We acknowledge the Gadigal of the Eora Nation, the traditional custodians of the Country on which the Art Gallery of NSW stands.

Winner: Archibald Prize 1972

Clifton Pugh The Hon EG Whitlam

oil on hardboard

113.5 x 141.5 cm

Image courtesy Parliament House Art Collection, Canberra

This Archibald Prize-winning portrait by Clifton Pugh of politician Edward Gough Whitlam (1916-2014) is now in the Historic Memorials Collection, Parliament House, Canberra, with the title The Hon Edward Gough Whitlam AC QC.

Whitlam was opposition leader when he sat for the portrait; he became prime minister when the Labor Party won the 2 December 1972 federal election, shortly before the Archibald exhibition.

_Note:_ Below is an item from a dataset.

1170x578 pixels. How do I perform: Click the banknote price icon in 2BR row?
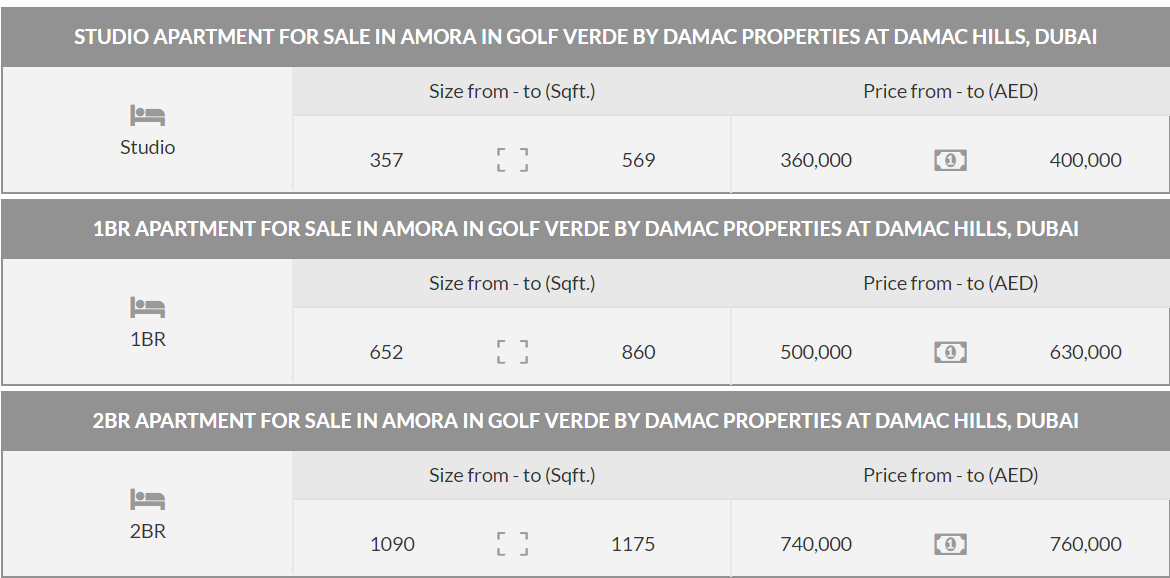(950, 544)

This was the third time that Pugh had won the Archibald and the second time he had won with a portrait of a political figure (his painting of John McEwen took the honours the previous year).

The portrait of Whitlam had proven elusive. Pugh tried 12 times to capture him on canvas and gave up. Then, watching a pre-election television broadcast, he was inspired to give it one last try. 'Gough was very difficult,’ said Pugh. 'Each time I tried he was different. He had different things on his mind and they changed him.’ What finally emerged was very different to his largely black-and-white portrait of McEwen. Pugh quipped that, if his Whitlam portrait ever made it to Parliament, 'it’s going to look very bright among all that Mulligatawny soup’.

The painting was Whitlam’s choice for his official portrait at Parliament House. The politician wrote to the artist: ‘My place in the history of art and yours in the history of politics are now secure’.